Pero luego, Jimena dejó esa idea de lado. Alejandro rara vez decía cosas por enojo. Cuando Sofía lo molestaba y decía que la iba a castigar, de verdad la castigaba. Una vez Alejandro dijo que no permitiría que Sofía tuviera hijos suyos, y hasta ahora después de cinco años de matrimonio, Sofía no había quedado embarazada.
Entonces, la mirada de Jimena se volvió más clara. Al ver la expresión de Jimena, Florencia entendió que sus palabras habían tenido efecto.
Esbozó una sonrisa, su mano cayó suavemente sobre el hombro de Jimena y dijo con voz dulce:
—Jimena, ¿todavía no se da cuenta de por qué Alejandro me permite quedarme aquí? Aunque no lo vea, debería saber que Sofía ya no va a regresar. Entonces esta habitación, ¿usted diría que cuenta como cuarto de visitas o no?
Jimena estaba completamente convencida. Florencia le dio unas palmaditas en el hombro.
—Esta habitación no necesita arreglarse, las cosas que no necesito las voy a sacar sola. Puede usar este tiempo para investigar quién soy yo y cuál es mi relación con Alejandro. Le va a servir para saber de qué lado ponerse en el futuro.
Después de decir esto, Florencia no dijo más y entró a la habitación.
Jimena se quedó parada ahí como tonta. Después de dos minutos en silencio, reaccionó, sacó su celular y llamó a su hijo que trabajaba en el Grupo García.
—Hijo, ayúdame a investigar a una persona.
***
Después del desayuno, Alejandro salió de la villa.
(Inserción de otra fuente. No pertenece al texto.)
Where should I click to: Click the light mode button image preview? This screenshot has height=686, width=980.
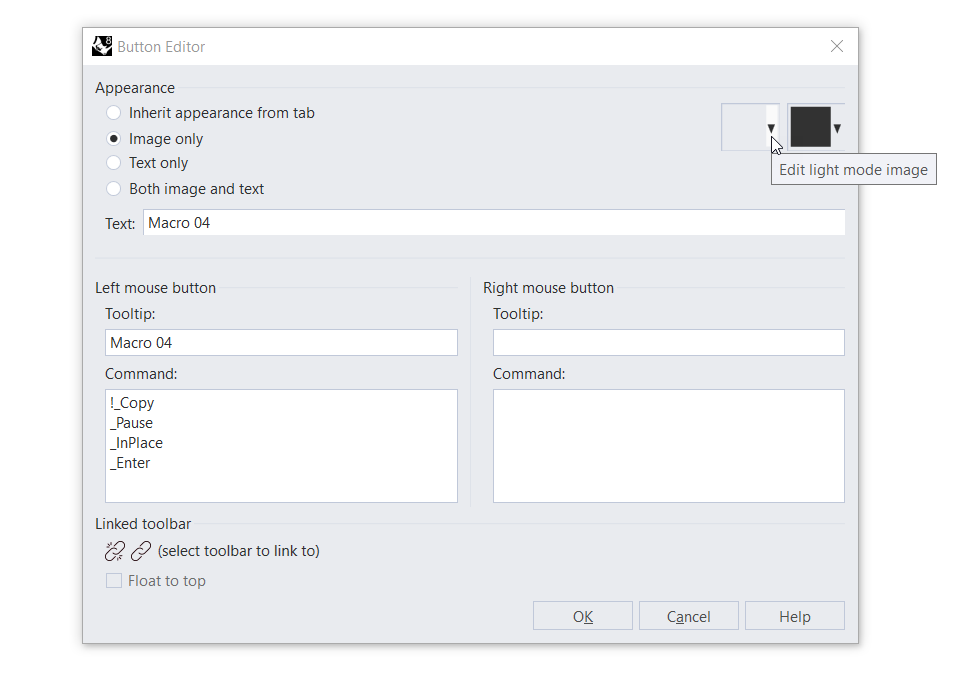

Poco después de que arrancara el auto, sin saber por qué sacó su celular, miró los mensajes que Sofía seguía sin responder y sintió una inquietud inexplicable.
Tanto tiempo sin responder mensajes, ¿no le habrá pasado algo?
Lo pensó un momento y la llamó directamente. Pero apenas sonó dos segundos, la llamada se cortó automáticamente.
Alejandro arrugó la frente aún más. Una sensación de pánico lo invadió.
De repente recordó lo que Jimena había dicho hace rato. Una mujer viviendo sola afuera, si alguien le echa el ojo, es muy peligroso…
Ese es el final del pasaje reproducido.